Hip hop fashion brand

Vokal was a hip hop fashion brand launched in 1997 by Abayomi Jamil “Yomi” Martin, rapper Cornell "Nelly" Haynes Jr, and Nick Loftis. Vokal's team began selling T-shirts, jerseys, and custom clothing from their homes and car trunks. Nelly and his rap crew St. Lunatics started performing in the area of St. Louis and with Nelly's first solo album release both became known nationwide. The brand essentially grew right along with the career of Nelly and the St. Lunatics and became known worldwide.

== History ==
Vokal was launched in 1997 as a Hip Hop Fashion brand by Yomi Martin, his cousin Cornell “Nelly” Haynes, and Nick Loftis. They wanted to launch a new brand that was not driven by big marketing budgets and that did not have standard logos and designs. Yomi and Nelly were looking for a new innovative brand with daring and unique designs where the clothes speak for themselves.

For their first production, they each paid $100 to have 30 T-shirts made featuring the St. Lunatics. The St. Lunatics are a rap crew from St. Louis, Missouri formed by rapper Nelly and his hometown friends. Yomi Martin sold the shirts for $20 each at a concert of the St. Lunatics. With these sales of these shirts and jerseys at concerts and out of car trunks Vokal began selling successfully within the county limits of St. Louis.

While Yomi Martin was focusing on the Clothing line, Nelly focused on his musical career and that of his group St. Lunatics. Over time, Vokal was officially creating custom jerseys for superstar and co-founder Cornell "Nelly" Haynes Jr, as well as his cousin's Hip Hop group, the St. Lunatics.
With the group's name growing in popularity, Vokal even began touring with the St. Lunatics, representing Vokal and selling clothing after the St. Lunatic's events. Many people wanted to buy what the then-independent artists were wearing. Not only consumers started wearing Vokal but also other independent artists and athletes.

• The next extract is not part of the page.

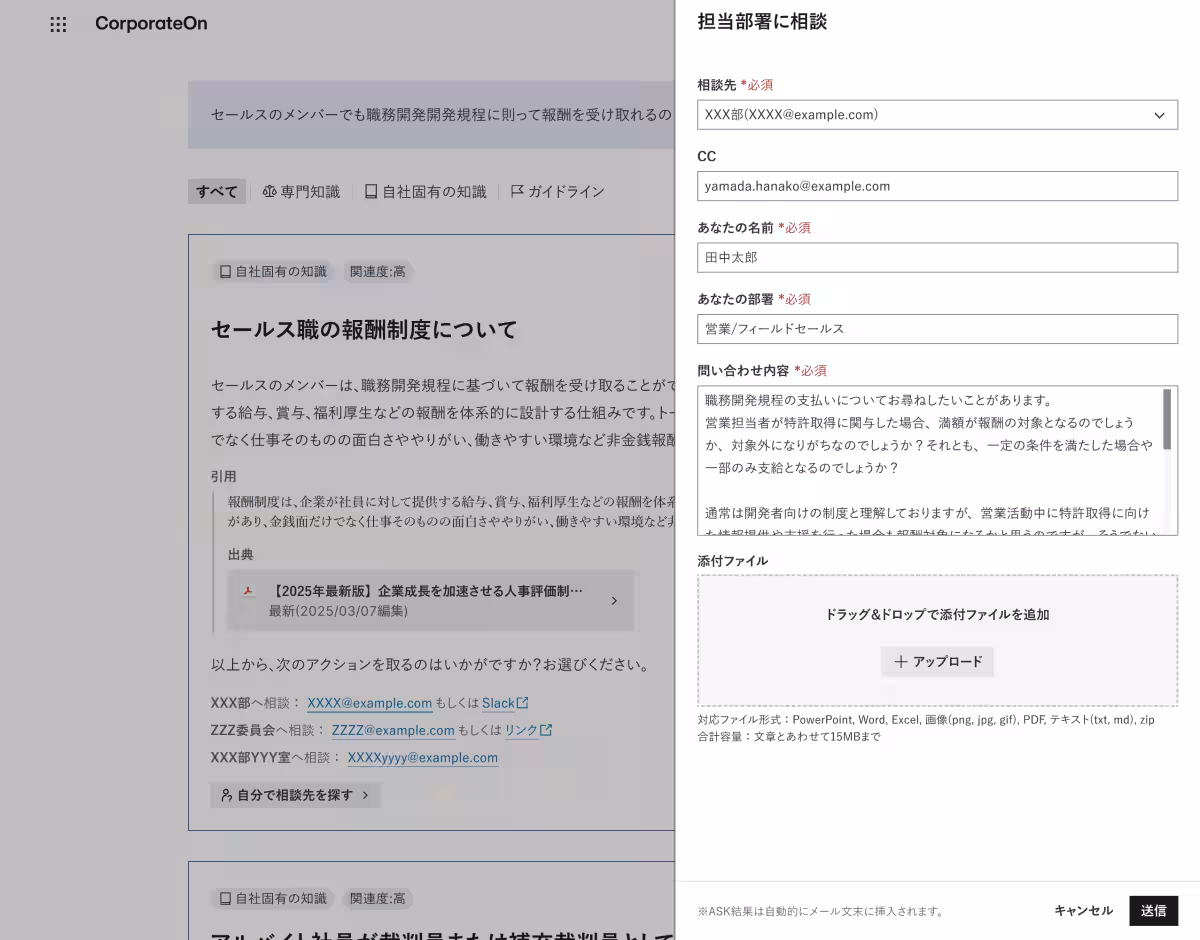Click the 関連度:高 badge on the card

When Nelly's debut album, Country Grammar, spent 7 weeks on top of the U.S. Album Charts and went 9 times platinum, fuelled by the enormous success of the title track. With this debut Vokal was instantly known in the entire United States, Vokal essentially grew right along with the career of Nelly and the St. Lunatics.

The first official collection was launched in 2001 and while Nelly was extremely busy he still had a great influence on the collection for Vokal. This paid off right away because the sales immediately skyrocketed. Not only consumers but also other independent artists and athletes, started wearing Vokal but also other independent artists and athletes.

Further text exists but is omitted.